* [Extract to read]

Marketing

Target Audience: How to successfully Identify Their True Desires.

Here's one quick way you can identify your audience's key desires and channel them to your product.


There’s nothing more satisfying than achieving inbox zero. Okay, maybe snoozing the irritating alarm clock.

But seriously, get this:

49% of employees check their emails every few hours, even when they are not working.

Why is this? Why do we check our emails every few hours?

You know that feeling you get after ticking off your to-do-list or completing a task? Same goes with your unread emails. You feel so much better when you’ve read all your emails. Scaling them down from 50 to 0.

Completion bias is the tendency we have of ticking off the easiest of tasks to feel the sense of achievement.

And when we read all the emails, we meet our desire for feeling accomplished and give ourselves a sense of vague progress.

Google used this desire to inspire the design of the Gmail app. They designed the app in a way it tempts its users to satisfy their desire by going through   each of their unread emails.

* [Data extract]

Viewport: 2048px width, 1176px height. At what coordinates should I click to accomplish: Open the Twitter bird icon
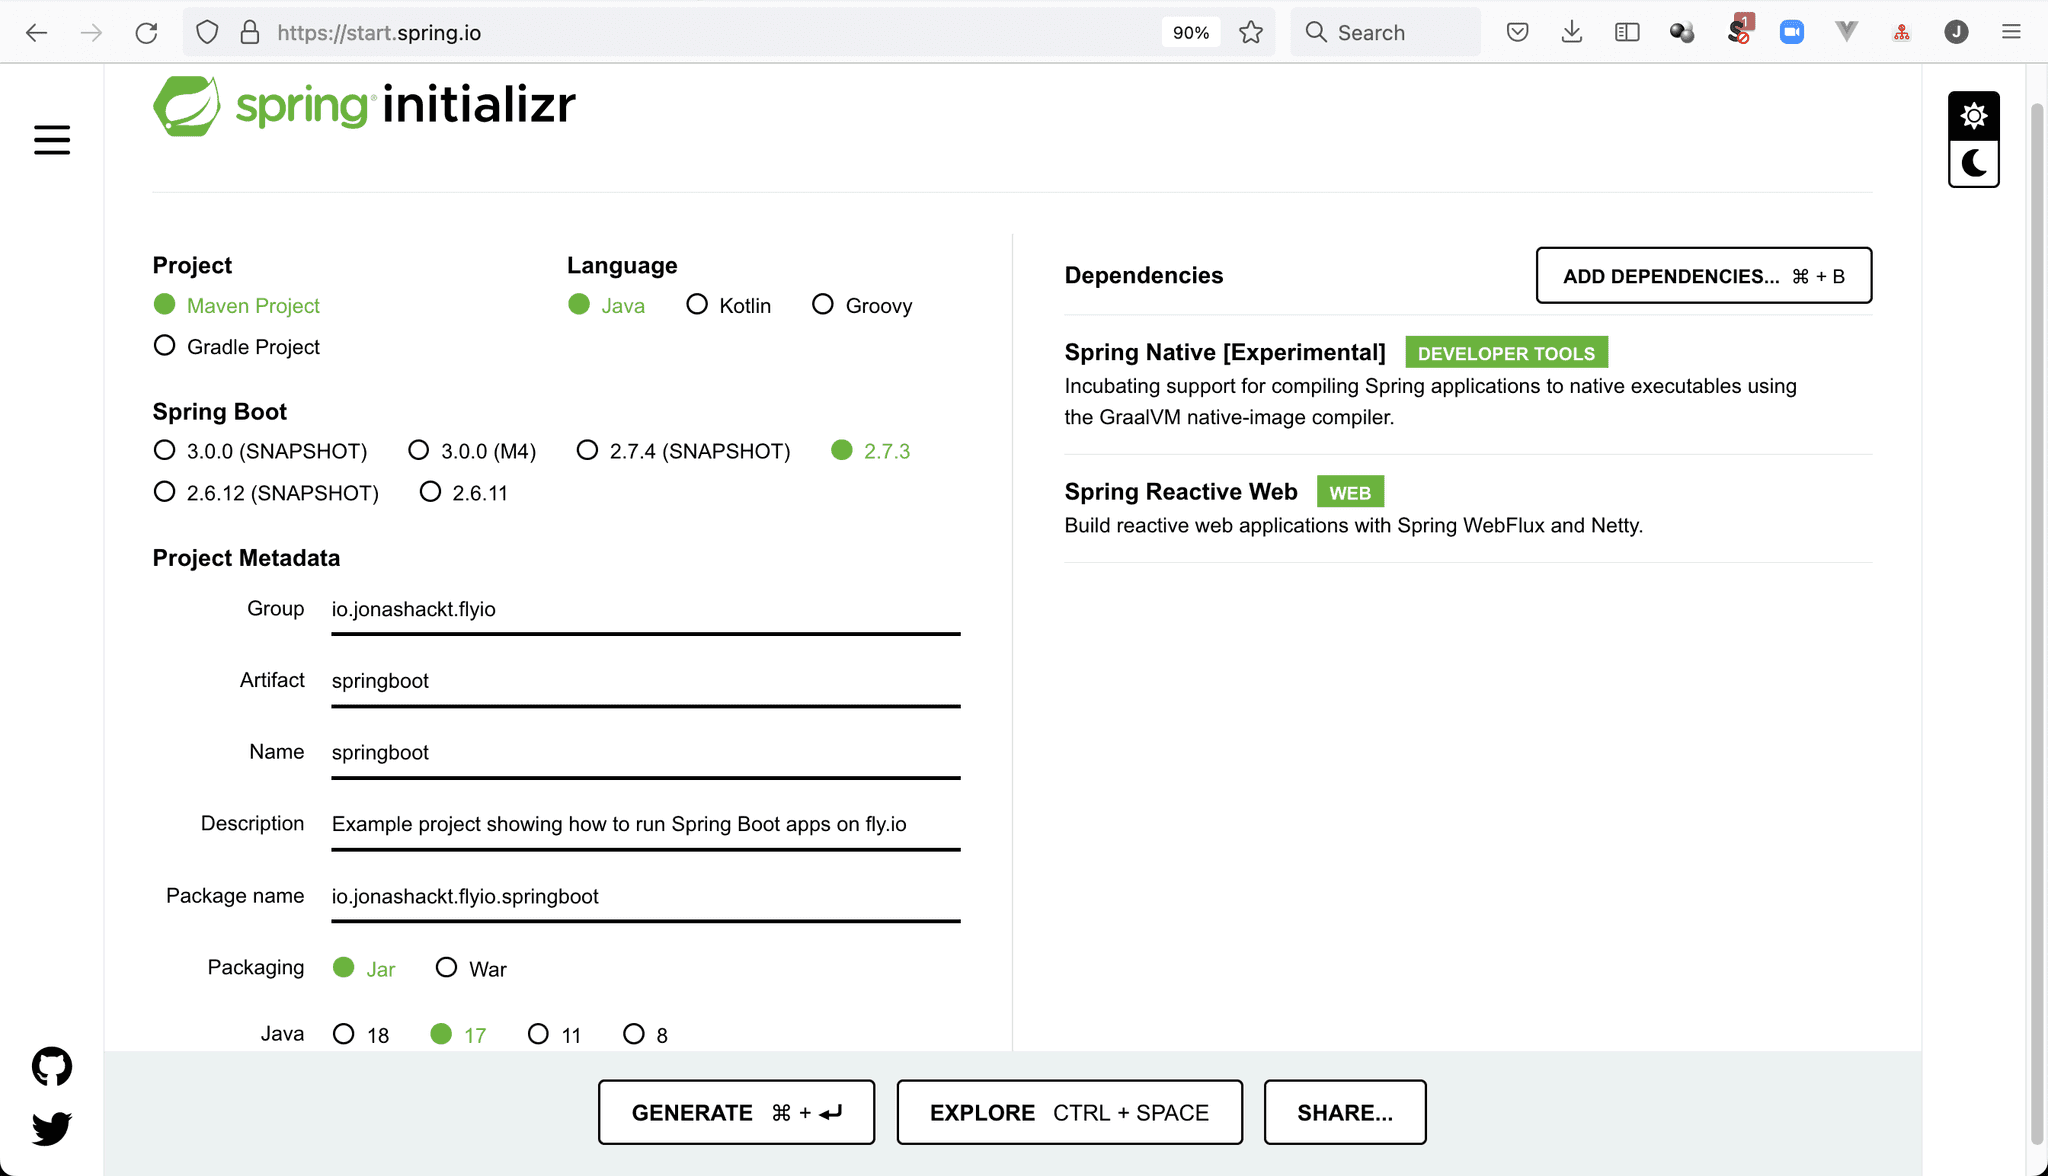[52, 1128]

* [The request] According to the article on identifying audience desires, why do people check their email every few hours? Explain in one to three sentences. The listing has no role in this exercise.

* [Written response] Clearing unread emails works like ticking off a to-do list: reading them all satisfies the desire to feel accomplished and gives a sense of vague progress. The article links this to completion bias, the tendency to tick off the easiest tasks to feel a sense of achievement.